▸ Task requirements
Quote the data below in full, please, without altering anything.

** Opening Input block **

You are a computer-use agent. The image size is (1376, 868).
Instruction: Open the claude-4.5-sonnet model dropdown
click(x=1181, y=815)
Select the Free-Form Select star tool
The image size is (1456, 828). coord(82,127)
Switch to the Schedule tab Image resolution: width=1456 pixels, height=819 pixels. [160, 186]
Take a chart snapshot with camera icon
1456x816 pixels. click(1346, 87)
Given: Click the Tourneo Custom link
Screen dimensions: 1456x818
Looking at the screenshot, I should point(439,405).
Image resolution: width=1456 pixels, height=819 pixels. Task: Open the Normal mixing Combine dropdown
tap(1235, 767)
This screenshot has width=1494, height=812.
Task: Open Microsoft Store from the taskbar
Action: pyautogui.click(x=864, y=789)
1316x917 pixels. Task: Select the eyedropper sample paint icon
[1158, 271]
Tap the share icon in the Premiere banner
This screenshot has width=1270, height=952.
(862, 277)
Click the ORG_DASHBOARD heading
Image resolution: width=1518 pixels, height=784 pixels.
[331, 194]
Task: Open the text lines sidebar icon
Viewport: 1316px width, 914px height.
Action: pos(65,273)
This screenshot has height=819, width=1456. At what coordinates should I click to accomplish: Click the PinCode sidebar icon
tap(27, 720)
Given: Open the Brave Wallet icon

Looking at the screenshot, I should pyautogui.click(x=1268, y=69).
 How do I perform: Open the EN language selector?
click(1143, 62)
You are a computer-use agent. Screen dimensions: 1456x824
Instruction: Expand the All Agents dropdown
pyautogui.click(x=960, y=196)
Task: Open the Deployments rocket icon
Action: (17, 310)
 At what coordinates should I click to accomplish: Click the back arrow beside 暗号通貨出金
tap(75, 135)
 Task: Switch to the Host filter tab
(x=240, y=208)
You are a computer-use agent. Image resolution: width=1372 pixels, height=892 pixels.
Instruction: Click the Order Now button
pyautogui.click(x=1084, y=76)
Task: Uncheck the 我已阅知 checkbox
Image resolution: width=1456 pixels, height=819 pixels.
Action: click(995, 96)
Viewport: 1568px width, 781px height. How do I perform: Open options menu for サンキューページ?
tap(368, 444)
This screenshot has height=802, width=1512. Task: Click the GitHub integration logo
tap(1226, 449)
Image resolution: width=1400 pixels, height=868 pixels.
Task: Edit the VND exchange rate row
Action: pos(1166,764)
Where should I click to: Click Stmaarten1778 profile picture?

** Closing Input block **

▸ Answer for this exercise
You are a computer-use agent. The image size is (1376, 868).
Instruction: Open the claude-4.5-sonnet model dropdown
click(x=1181, y=815)
Select the Free-Form Select star tool
The image size is (1456, 828). coord(82,127)
Switch to the Schedule tab Image resolution: width=1456 pixels, height=819 pixels. [160, 186]
Take a chart snapshot with camera icon
1456x816 pixels. click(1346, 87)
Given: Click the Tourneo Custom link
Screen dimensions: 1456x818
Looking at the screenshot, I should point(439,405).
Image resolution: width=1456 pixels, height=819 pixels. Task: Open the Normal mixing Combine dropdown
tap(1235, 767)
This screenshot has width=1494, height=812.
Task: Open Microsoft Store from the taskbar
Action: pyautogui.click(x=864, y=789)
1316x917 pixels. Task: Select the eyedropper sample paint icon
[1158, 271]
Tap the share icon in the Premiere banner
This screenshot has width=1270, height=952.
(862, 277)
Click the ORG_DASHBOARD heading
Image resolution: width=1518 pixels, height=784 pixels.
[331, 194]
Task: Open the text lines sidebar icon
Viewport: 1316px width, 914px height.
Action: pos(65,273)
This screenshot has height=819, width=1456. At what coordinates should I click to accomplish: Click the PinCode sidebar icon
tap(27, 720)
Given: Open the Brave Wallet icon

Looking at the screenshot, I should pyautogui.click(x=1268, y=69).
 How do I perform: Open the EN language selector?
click(1143, 62)
You are a computer-use agent. Screen dimensions: 1456x824
Instruction: Expand the All Agents dropdown
pyautogui.click(x=960, y=196)
Task: Open the Deployments rocket icon
Action: (17, 310)
 At what coordinates should I click to accomplish: Click the back arrow beside 暗号通貨出金
tap(75, 135)
 Task: Switch to the Host filter tab
(x=240, y=208)
You are a computer-use agent. Image resolution: width=1372 pixels, height=892 pixels.
Instruction: Click the Order Now button
pyautogui.click(x=1084, y=76)
Task: Uncheck the 我已阅知 checkbox
Image resolution: width=1456 pixels, height=819 pixels.
Action: click(995, 96)
Viewport: 1568px width, 781px height. How do I perform: Open options menu for サンキューページ?
tap(368, 444)
This screenshot has height=802, width=1512. Task: Click the GitHub integration logo
tap(1226, 449)
Image resolution: width=1400 pixels, height=868 pixels.
Task: Edit the VND exchange rate row
Action: pos(1166,764)
Where should I click to: Click Stmaarten1778 profile picture?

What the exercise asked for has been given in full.